Bendit is a mediator, teacher and attorney who presently spends much of her time with her family and as a community volunteer. She works on various projects within Zingerman’s Community of Businesses and currently serves on the Board of Directors of the Jewish Women’s Archive. She served on the Board of Directors of the Jewish Funders Network and the Dispute Resolution Center of Washtenaw and Livingston Counties. Bendit and Bernstein work closely with the ACLU of Michigan and were honored to receive the Claire and Isadore Bernstein Award from Jewish Family Services of Washtenaw County.
Bernstein-Bendit Hall is a result of extensive outreach and input from a variety of campus constituents, including four town hall meetings on campus, eight focus group sessions, benchmarking to other college and university campus multicultural centers, a survey of students, and student input from a broad and diverse group. The location of the new facility on State Street in the heart of the campus is a result of their expression of preferences.
E. Royster Harper, vice president for student life, said: “We are so grateful to Mark and Rachel for stepping forward to make this vision of a multicultural center in the middle of campus become a reality for our students. The ability of students and faculty to drop by the Trotter Multicultural Center in Bernstein-Bendit Hall to study, talk, discuss and meet will be greatly enhanced because of the new location that they will walk by every day. The first step in understanding people who might be different from yourself, or who you perceive as being different, is to have an opportunity to interact with them in an everyday situation.
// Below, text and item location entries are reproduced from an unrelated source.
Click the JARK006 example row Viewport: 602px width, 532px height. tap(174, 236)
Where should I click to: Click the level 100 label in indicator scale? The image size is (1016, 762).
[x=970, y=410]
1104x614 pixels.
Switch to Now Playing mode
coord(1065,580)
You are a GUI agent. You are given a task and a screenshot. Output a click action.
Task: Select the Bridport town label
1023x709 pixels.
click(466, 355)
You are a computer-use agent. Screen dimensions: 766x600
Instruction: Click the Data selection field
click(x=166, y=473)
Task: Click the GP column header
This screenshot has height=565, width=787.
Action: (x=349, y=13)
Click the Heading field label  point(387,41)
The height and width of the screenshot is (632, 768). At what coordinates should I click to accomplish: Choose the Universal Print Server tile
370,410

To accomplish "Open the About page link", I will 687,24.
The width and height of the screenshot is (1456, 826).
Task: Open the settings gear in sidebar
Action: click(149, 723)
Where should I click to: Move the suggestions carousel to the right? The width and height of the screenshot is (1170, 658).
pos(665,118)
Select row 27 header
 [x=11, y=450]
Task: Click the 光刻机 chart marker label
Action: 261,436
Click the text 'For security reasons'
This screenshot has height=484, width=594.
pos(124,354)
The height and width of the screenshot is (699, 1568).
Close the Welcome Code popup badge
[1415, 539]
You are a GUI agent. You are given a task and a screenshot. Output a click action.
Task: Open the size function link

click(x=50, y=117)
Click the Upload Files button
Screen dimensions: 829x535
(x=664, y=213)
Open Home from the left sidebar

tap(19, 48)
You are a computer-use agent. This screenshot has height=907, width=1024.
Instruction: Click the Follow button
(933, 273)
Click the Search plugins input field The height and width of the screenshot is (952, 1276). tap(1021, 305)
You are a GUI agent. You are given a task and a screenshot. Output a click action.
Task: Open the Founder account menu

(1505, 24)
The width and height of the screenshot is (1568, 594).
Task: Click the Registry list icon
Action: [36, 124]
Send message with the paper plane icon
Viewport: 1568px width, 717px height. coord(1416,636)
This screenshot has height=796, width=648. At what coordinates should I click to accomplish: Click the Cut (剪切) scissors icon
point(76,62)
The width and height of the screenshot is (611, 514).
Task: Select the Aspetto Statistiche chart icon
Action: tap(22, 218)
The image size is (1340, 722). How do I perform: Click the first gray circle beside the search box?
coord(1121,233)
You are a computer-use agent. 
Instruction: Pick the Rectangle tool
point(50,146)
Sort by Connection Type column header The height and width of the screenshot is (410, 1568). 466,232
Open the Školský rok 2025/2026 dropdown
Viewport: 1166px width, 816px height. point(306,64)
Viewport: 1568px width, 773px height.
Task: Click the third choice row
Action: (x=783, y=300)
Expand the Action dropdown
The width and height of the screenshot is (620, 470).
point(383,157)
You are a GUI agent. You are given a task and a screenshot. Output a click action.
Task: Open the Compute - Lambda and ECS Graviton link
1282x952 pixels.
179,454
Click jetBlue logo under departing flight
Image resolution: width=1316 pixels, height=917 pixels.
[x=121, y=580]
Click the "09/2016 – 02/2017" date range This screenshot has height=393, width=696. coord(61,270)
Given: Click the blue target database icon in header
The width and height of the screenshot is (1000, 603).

Mark and Rachel are making this happen for our students.”
U-M President Mark Schlissel, in thanking the donors said, “The gift from Regent Bernstein and Rachel Bendit will support the University of Michigan’s long-standing commitment to bring students from different backgrounds together to learn from one another in a welcoming environment. I commend their generosity and am delighted that their gift will help us move the Trotter Multicultural Center to central campus.”
Groundbreaking for Bernstein-Bendit Hall will take place in the fall of 2016.
This gift is part of the Victors for Michigan $4 billion campaign underway at the University of Michigan, including a goal of raising $1 billion for student support.